Source data Block Start
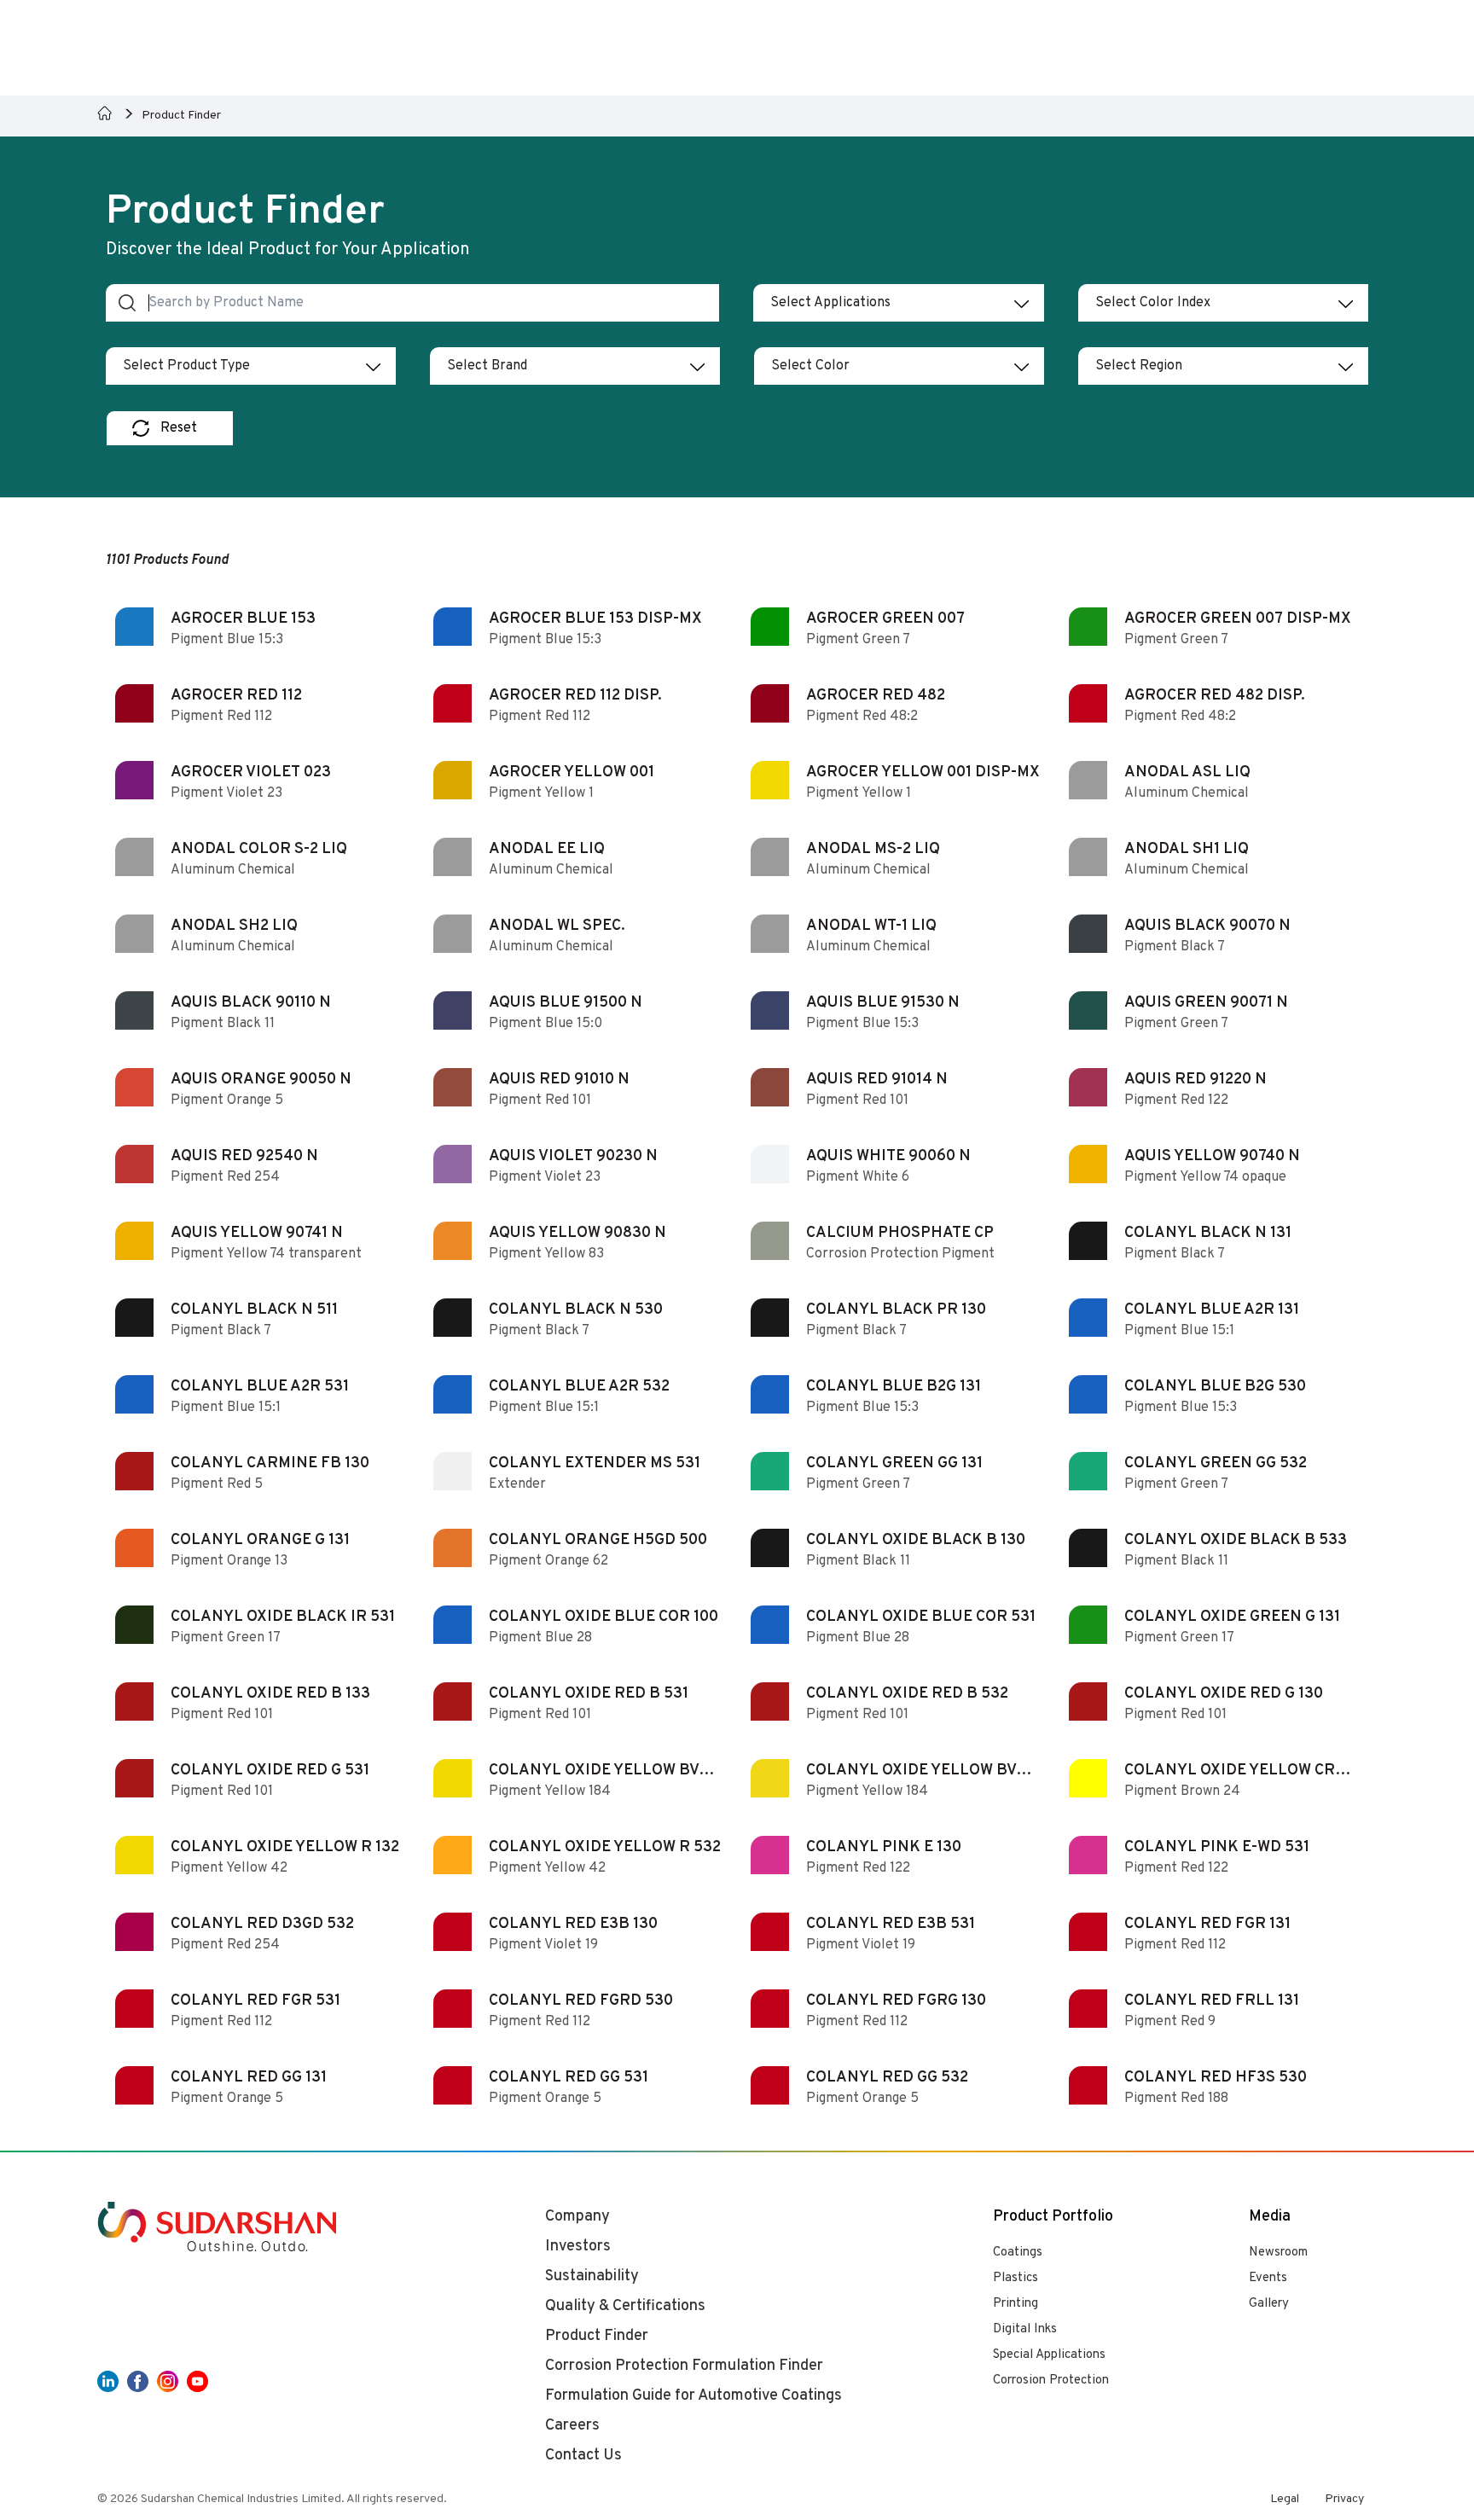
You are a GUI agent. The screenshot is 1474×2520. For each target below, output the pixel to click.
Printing (1015, 2304)
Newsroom (1278, 2252)
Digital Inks (1025, 2329)
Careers (572, 2426)
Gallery (1269, 2304)
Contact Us (583, 2455)
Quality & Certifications (625, 2306)
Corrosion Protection (1051, 2380)
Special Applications (1049, 2355)
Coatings (1017, 2252)
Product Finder (596, 2336)
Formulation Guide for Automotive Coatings (693, 2396)
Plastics (1015, 2278)
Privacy (1344, 2499)
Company (577, 2217)
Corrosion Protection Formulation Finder (684, 2366)
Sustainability (592, 2276)
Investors (578, 2246)
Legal (1284, 2499)
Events (1268, 2278)
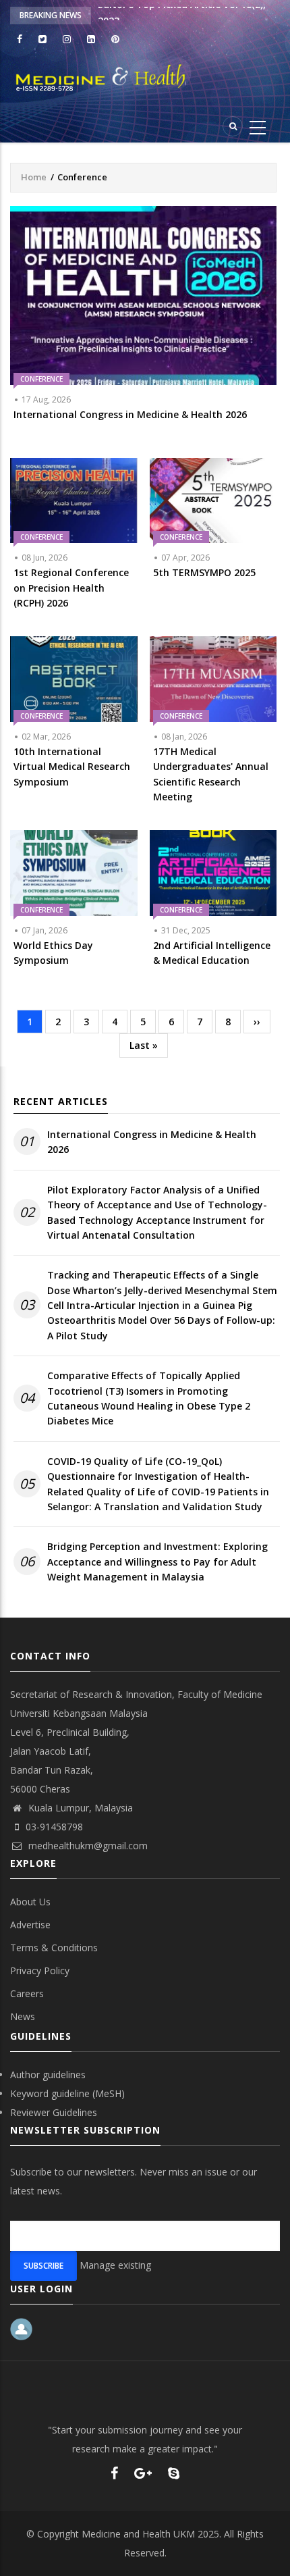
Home (34, 177)
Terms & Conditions (54, 1947)
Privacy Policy (39, 1970)
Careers (27, 1993)
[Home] (145, 78)
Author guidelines (48, 2074)
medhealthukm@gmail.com (87, 1845)
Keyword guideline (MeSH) (67, 2093)
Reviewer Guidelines (53, 2112)
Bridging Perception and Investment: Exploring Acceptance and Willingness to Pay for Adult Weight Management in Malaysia (157, 1561)
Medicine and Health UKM (138, 2533)
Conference (41, 379)
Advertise (30, 1924)
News (22, 2016)
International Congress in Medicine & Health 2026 (151, 1142)
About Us (30, 1901)
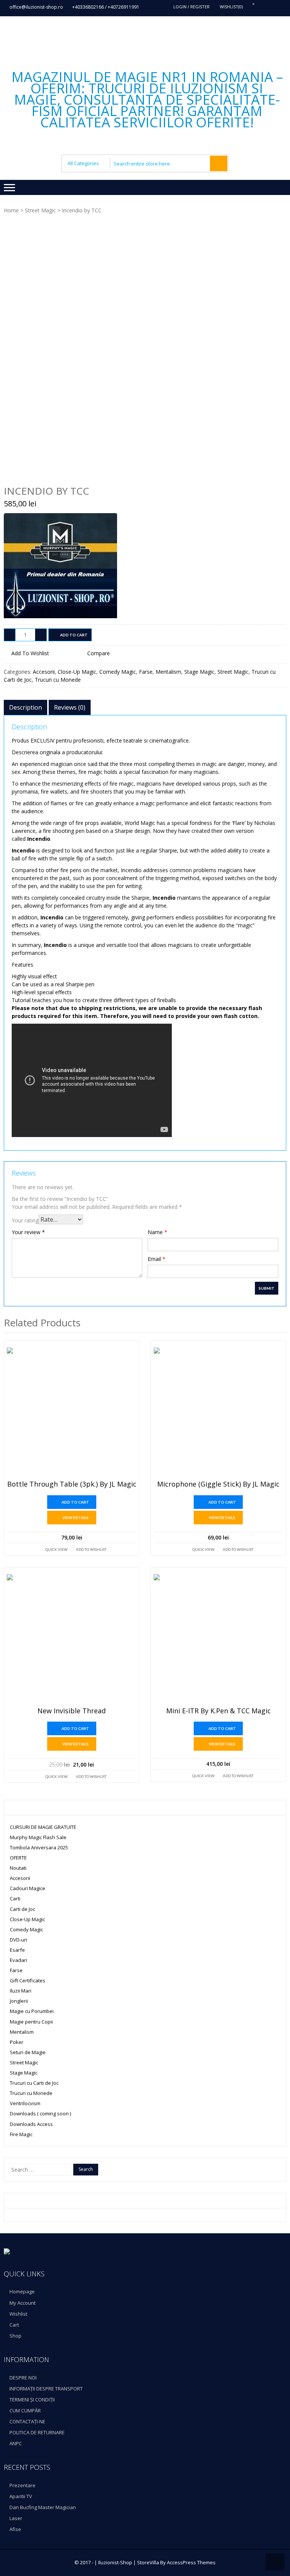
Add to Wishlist (30, 653)
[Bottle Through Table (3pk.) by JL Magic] (71, 1412)
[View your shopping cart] (249, 7)
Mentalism (168, 671)
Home (11, 210)
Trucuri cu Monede (58, 679)
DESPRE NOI (23, 2377)
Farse (146, 671)
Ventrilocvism (25, 2103)
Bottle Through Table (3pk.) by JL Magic (71, 1484)
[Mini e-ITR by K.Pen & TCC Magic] (218, 1639)
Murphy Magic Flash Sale (38, 1837)
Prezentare (22, 2485)
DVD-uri (18, 1939)
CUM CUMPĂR (25, 2410)
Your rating (25, 1220)
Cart (14, 2324)
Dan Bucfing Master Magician (42, 2507)
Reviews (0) (69, 707)
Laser (15, 2518)
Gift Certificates (27, 1980)
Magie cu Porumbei (32, 2011)
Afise (15, 2529)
Source data Block End
Whenever a line in the entries holds the word "Corrosion", copy that line.

◆ Solution to this exercise ◆
Corrosion Protection (1051, 2380)
Corrosion Protection Formulation Finder (684, 2366)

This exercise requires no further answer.